▸ **Short task**
In every row from the first one down through the line containing "click(x=21, y=50)", can you swap "screenshot" for "screen capture" and write those rows out again with nothing else changed?

•••••

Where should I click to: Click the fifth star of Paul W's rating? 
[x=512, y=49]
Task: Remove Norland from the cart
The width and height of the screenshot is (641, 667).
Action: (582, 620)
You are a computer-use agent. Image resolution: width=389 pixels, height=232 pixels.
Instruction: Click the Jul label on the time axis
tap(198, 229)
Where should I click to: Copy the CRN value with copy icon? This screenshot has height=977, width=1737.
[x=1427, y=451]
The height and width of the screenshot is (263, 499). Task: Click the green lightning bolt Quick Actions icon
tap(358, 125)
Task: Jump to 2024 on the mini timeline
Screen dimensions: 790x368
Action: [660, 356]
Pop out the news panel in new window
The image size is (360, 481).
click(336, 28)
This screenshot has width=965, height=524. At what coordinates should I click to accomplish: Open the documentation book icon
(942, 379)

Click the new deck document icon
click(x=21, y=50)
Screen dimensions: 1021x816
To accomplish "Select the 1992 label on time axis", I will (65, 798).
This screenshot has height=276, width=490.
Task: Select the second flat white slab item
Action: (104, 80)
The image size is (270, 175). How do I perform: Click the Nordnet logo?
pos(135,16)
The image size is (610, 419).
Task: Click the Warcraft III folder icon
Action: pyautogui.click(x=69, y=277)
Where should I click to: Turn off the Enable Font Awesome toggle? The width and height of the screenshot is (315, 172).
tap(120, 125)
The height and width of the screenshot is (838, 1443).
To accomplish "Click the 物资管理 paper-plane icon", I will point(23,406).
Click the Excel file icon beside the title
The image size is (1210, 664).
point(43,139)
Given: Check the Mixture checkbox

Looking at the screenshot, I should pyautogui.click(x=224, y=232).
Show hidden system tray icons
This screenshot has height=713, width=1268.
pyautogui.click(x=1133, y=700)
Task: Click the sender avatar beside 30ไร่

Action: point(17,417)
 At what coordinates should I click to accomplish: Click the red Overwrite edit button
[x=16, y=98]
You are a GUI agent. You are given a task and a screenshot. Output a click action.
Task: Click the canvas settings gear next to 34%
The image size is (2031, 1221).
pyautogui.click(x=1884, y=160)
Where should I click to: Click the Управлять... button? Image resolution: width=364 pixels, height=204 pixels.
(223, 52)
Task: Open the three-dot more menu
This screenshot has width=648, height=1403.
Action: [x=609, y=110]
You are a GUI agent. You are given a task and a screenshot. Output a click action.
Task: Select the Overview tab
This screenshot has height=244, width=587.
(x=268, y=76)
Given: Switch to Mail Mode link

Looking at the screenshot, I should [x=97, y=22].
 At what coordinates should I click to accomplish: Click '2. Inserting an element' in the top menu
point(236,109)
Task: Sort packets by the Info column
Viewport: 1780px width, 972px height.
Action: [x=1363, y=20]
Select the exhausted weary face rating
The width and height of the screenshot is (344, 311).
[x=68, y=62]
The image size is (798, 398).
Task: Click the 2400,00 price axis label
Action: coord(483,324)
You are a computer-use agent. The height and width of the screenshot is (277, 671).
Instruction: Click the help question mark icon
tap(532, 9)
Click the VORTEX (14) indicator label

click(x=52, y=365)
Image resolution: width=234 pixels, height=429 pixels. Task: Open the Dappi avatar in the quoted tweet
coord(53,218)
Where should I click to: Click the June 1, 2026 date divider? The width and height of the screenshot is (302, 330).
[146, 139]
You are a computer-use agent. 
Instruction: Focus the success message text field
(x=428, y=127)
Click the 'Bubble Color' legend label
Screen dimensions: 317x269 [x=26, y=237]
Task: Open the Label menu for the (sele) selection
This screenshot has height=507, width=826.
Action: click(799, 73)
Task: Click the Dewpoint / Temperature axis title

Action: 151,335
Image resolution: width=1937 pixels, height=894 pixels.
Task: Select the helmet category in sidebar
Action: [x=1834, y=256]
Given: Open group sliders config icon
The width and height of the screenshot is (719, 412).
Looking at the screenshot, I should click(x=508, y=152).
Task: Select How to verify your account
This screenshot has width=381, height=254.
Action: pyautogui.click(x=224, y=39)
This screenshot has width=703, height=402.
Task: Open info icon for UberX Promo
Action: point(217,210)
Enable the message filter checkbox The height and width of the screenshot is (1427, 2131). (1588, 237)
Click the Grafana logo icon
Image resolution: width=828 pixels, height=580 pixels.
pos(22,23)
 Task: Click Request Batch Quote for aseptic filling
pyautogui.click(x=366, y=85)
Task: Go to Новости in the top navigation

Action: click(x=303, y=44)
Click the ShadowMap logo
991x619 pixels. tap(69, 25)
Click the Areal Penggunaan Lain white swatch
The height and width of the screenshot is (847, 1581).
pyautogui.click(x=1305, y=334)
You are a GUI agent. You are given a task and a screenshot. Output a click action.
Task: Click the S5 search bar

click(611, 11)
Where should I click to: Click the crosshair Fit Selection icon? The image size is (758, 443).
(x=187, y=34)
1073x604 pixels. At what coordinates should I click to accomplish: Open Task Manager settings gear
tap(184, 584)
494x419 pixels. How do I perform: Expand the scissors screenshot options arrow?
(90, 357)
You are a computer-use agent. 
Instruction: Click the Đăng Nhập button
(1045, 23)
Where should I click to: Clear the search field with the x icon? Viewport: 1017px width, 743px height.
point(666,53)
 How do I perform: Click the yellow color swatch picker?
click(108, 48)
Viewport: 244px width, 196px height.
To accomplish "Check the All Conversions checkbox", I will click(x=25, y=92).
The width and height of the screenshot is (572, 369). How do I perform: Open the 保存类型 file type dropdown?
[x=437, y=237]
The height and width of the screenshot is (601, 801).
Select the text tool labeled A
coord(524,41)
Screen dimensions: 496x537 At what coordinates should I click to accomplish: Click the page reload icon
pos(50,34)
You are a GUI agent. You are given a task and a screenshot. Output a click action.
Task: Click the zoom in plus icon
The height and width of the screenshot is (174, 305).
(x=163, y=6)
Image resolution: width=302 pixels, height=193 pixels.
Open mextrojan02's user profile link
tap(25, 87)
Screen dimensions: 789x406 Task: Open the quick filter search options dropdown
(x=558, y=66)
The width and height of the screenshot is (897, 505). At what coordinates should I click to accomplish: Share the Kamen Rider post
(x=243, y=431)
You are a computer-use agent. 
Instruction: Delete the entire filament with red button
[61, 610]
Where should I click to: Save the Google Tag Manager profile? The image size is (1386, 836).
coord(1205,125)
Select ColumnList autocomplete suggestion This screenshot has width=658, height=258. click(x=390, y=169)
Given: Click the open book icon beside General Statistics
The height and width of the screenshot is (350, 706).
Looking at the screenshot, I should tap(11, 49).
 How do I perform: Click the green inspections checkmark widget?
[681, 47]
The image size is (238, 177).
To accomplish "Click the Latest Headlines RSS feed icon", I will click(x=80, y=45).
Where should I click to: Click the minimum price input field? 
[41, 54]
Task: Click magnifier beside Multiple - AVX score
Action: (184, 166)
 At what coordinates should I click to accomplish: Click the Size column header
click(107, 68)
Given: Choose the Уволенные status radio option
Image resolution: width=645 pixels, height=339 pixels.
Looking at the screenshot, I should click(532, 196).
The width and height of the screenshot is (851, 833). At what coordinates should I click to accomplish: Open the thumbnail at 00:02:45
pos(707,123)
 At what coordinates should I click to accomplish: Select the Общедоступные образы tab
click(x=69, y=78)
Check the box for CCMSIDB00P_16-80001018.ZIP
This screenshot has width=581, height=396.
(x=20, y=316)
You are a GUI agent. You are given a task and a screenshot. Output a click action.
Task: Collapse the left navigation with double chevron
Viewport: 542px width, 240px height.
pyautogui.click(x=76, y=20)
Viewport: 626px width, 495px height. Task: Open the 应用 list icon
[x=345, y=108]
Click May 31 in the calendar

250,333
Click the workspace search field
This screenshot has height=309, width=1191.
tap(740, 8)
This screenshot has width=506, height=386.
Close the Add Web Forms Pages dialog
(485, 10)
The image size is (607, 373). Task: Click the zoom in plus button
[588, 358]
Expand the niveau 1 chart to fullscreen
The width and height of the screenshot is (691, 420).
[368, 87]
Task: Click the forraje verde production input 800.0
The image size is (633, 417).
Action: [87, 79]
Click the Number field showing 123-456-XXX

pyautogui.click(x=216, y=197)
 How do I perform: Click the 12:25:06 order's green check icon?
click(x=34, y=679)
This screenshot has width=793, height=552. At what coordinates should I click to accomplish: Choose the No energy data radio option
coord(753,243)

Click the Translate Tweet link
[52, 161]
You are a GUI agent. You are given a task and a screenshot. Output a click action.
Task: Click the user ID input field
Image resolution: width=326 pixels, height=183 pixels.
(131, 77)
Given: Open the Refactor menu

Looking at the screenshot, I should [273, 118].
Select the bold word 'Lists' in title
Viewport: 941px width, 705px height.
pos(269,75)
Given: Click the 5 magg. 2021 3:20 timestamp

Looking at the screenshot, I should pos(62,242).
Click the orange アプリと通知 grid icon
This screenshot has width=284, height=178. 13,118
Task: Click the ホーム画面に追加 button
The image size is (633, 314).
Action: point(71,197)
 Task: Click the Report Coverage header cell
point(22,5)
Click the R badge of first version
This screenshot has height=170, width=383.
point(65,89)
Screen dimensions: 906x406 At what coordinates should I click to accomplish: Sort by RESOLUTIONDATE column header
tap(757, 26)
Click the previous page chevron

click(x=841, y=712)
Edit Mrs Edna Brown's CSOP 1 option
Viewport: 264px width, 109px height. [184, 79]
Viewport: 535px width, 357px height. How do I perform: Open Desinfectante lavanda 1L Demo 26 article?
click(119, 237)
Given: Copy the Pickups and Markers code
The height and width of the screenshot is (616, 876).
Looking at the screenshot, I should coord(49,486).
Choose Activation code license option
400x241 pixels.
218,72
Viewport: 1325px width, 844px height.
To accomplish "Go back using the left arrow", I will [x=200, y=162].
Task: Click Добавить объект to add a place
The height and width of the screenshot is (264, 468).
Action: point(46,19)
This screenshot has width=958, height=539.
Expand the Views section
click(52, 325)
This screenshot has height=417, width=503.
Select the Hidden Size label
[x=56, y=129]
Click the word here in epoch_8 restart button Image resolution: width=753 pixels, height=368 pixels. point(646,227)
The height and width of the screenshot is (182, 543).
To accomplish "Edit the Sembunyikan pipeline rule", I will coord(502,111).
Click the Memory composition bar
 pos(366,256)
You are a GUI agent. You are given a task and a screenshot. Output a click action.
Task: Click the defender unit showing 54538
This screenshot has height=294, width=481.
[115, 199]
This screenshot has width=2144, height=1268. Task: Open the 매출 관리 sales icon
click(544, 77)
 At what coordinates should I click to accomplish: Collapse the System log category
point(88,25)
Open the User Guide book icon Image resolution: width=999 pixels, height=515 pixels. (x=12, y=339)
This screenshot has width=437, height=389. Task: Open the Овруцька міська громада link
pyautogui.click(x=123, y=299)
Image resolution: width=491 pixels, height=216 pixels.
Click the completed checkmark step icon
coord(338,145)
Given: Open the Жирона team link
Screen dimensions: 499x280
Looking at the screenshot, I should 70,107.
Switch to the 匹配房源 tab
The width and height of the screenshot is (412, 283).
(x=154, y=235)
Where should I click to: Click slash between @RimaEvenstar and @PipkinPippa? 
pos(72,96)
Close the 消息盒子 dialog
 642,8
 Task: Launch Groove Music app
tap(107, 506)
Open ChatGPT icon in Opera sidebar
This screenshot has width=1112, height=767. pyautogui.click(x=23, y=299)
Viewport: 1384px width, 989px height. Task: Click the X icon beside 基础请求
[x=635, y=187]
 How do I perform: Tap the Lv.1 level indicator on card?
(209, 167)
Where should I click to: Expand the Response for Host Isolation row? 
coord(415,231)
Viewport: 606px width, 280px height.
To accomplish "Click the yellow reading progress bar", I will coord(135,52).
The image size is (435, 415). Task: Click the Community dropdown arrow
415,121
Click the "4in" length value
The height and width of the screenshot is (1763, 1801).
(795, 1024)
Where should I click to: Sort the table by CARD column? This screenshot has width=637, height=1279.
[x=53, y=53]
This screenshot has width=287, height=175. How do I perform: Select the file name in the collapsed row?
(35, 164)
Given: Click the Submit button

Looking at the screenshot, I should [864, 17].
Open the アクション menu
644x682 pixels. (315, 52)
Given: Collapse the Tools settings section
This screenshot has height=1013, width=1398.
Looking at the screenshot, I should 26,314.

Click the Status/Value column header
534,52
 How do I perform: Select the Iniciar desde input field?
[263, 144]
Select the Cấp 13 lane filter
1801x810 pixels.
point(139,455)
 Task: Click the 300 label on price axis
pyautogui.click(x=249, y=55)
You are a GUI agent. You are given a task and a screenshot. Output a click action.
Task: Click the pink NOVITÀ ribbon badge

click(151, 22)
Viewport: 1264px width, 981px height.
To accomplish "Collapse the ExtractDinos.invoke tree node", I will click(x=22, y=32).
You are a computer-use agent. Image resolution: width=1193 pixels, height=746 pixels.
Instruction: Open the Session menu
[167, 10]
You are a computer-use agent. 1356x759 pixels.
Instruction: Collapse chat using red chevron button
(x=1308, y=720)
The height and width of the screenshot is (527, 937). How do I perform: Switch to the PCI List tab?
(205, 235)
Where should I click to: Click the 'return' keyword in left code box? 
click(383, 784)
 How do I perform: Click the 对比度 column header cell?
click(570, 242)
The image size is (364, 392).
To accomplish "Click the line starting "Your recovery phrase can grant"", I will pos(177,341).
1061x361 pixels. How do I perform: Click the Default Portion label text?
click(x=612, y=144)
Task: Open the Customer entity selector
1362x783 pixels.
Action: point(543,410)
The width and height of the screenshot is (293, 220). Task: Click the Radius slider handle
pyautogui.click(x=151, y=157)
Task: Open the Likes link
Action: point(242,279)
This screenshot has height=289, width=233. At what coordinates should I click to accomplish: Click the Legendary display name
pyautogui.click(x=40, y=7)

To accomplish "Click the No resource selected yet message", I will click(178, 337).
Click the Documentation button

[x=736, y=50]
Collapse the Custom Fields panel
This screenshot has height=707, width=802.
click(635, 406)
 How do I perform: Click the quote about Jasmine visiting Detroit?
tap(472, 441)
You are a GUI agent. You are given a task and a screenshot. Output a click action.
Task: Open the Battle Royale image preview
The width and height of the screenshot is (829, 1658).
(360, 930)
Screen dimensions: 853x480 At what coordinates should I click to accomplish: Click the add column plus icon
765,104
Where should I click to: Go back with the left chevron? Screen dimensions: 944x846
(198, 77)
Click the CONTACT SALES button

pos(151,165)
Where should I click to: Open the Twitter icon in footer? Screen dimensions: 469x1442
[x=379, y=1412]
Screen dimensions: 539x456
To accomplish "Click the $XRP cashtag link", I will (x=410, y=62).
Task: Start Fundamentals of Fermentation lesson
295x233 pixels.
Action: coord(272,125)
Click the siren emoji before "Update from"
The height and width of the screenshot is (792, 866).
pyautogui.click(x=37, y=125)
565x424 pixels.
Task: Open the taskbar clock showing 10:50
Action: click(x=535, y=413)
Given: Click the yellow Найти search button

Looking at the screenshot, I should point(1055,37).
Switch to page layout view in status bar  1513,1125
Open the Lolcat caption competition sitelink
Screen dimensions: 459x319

•••••

▸ **Result**
Where should I click to: Click the fifth star of Paul W's rating? 
[x=512, y=49]
Task: Remove Norland from the cart
The width and height of the screen capture is (641, 667).
Action: (582, 620)
You are a computer-use agent. Image resolution: width=389 pixels, height=232 pixels.
Instruction: Click the Jul label on the time axis
tap(198, 229)
Where should I click to: Copy the CRN value with copy icon? This screen capture has height=977, width=1737.
[x=1427, y=451]
The height and width of the screen capture is (263, 499). Task: Click the green lightning bolt Quick Actions icon
tap(358, 125)
Task: Jump to 2024 on the mini timeline
Screen dimensions: 790x368
Action: [660, 356]
Pop out the news panel in new window
The image size is (360, 481).
click(336, 28)
This screen capture has width=965, height=524. At what coordinates should I click to accomplish: Open the documentation book icon
(942, 379)

Click the new deck document icon
click(x=21, y=50)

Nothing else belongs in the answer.